El presidente de Estados Unidos, Donald Trump, volvió a encender la tensión internacional al declarar que “Cuba es la siguiente”, en referencia a posibles acciones tras operaciones recientes en Venezuela e Irán.
Durante un evento en Miami, el mandatario insinuó que su gobierno podría recurrir nuevamente al uso de la fuerza, aunque no detalló un plan específico contra la isla.
Sus declaraciones se dan en medio de un contexto de presión creciente hacia el gobierno cubano y negociaciones abiertas entre ambas naciones.
Trump ha sostenido en distintas ocasiones que Cuba atraviesa una crisis profunda y que su sistema político está debilitado, lo que ha incrementado la tensión diplomática en la región.
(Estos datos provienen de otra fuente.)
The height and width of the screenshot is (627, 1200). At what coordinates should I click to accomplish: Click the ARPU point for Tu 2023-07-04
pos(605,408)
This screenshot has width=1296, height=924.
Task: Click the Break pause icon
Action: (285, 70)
Por su parte, el presidente de Cuba, Miguel Díaz-Canel, ha señalado que su país mantiene disposición al diálogo con Estados Unidos, pero sin comprometer su modelo político ni su soberanía.
Las declaraciones del mandatario estadounidense ocurren en un escenario marcado por crisis económica en la isla, restricciones energéticas y presiones internacionales, lo que ha colocado a Cuba en el centro del debate geopolítico actual.
Hasta el momento, no existe confirmación oficial de acciones militares concretas, pero el posicionamiento ha generado preocupación por una posible escalada en la región.